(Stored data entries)
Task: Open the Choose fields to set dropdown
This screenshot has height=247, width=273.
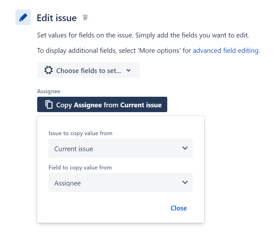Action: pos(88,70)
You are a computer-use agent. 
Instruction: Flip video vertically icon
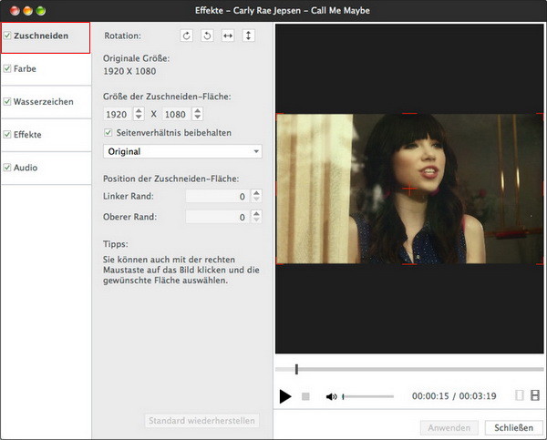248,36
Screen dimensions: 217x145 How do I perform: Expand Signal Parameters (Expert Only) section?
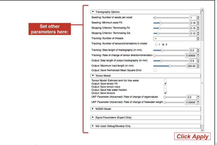click(x=93, y=117)

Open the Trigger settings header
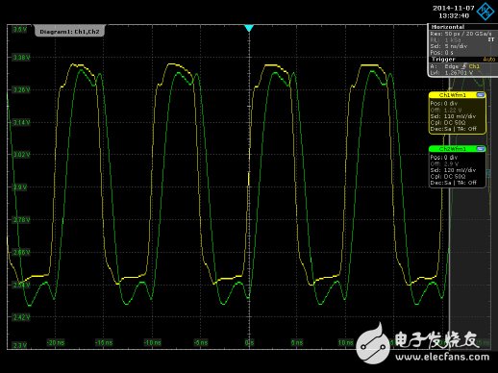click(x=443, y=60)
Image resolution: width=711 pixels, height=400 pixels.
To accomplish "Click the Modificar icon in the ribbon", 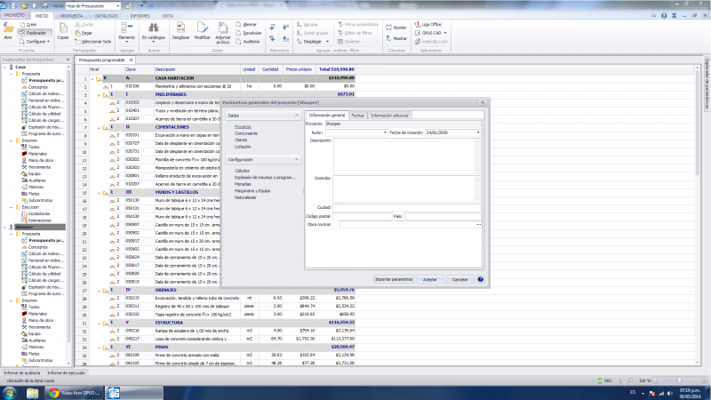I will click(203, 29).
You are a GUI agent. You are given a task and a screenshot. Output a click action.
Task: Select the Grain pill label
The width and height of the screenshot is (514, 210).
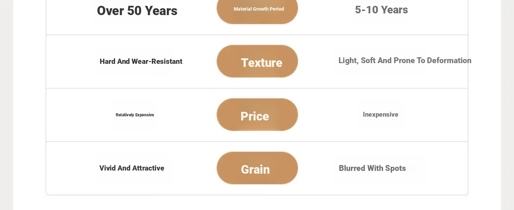(257, 168)
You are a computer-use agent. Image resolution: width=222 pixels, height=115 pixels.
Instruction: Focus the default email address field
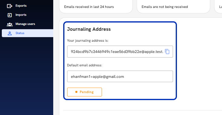pos(120,76)
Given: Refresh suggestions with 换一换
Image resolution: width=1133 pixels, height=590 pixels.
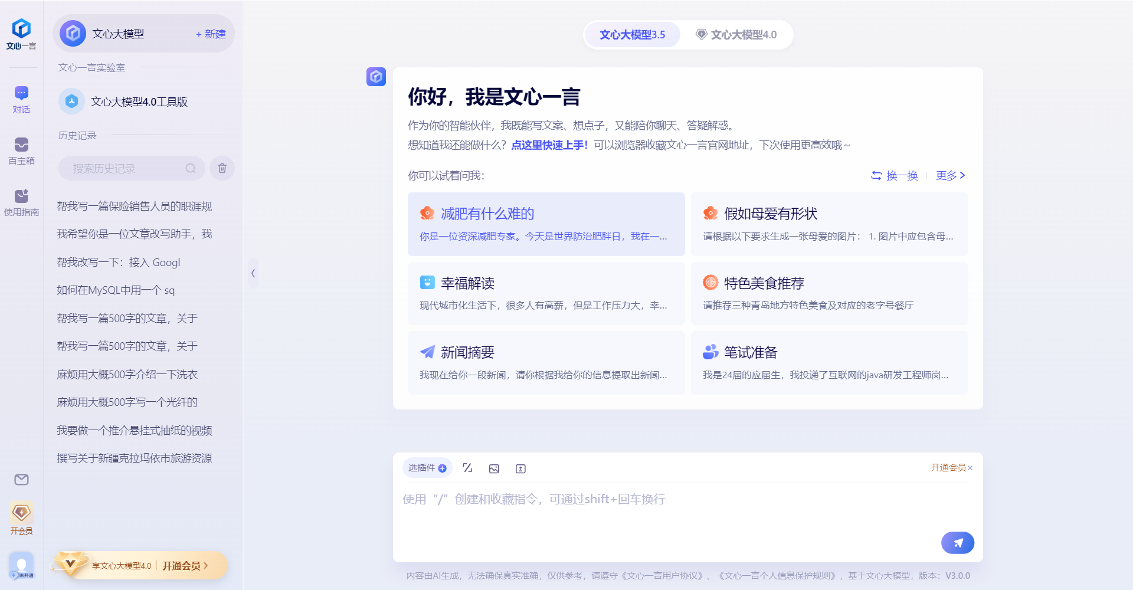Looking at the screenshot, I should (x=895, y=175).
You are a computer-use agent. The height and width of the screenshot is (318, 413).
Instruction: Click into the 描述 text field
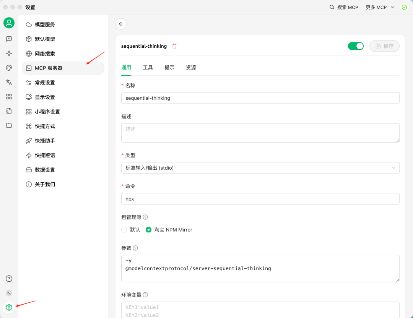(x=260, y=133)

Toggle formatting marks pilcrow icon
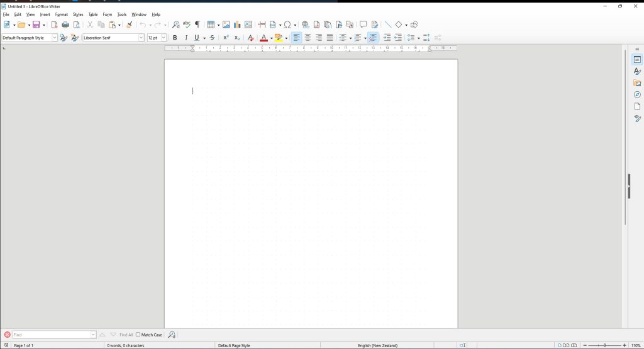(x=197, y=25)
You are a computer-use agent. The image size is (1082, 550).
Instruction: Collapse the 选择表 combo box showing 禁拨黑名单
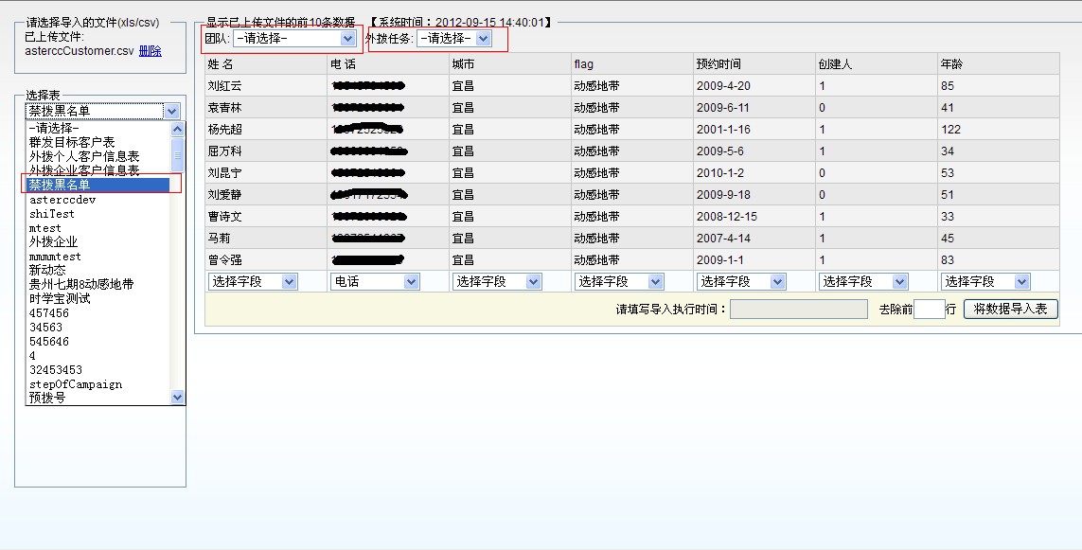[x=171, y=111]
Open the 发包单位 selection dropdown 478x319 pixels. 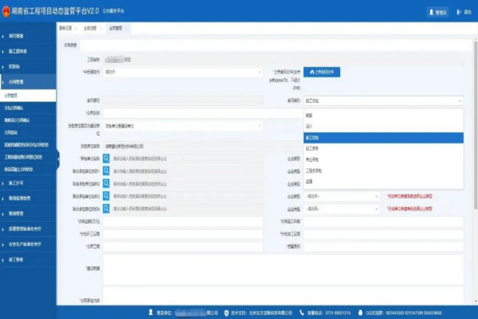[183, 126]
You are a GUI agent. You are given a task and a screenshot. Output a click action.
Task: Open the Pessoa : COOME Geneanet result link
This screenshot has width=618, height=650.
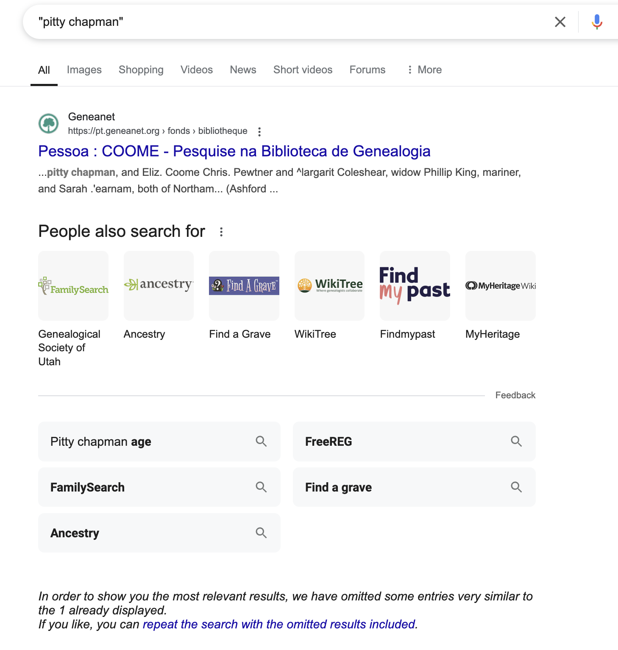[234, 151]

• **PROBLEM STATEMENT**
Within the records above, each line containing "agent" is to be returned.

• **YOUR RESPONSE**
You are a computer-use agent. 
You are a GUI agent. You are given a task and a screenshot. Output a click action.
You are a computer-use agent. Image resolution: width=222 pixels, height=115 pixels.
You are a computer-use agent. The height and width of the screenshot is (318, 413).
You are a computer-use agent. The image size is (1082, 550).
You are a GUI agent. You are given a task and a screenshot. Output a click action.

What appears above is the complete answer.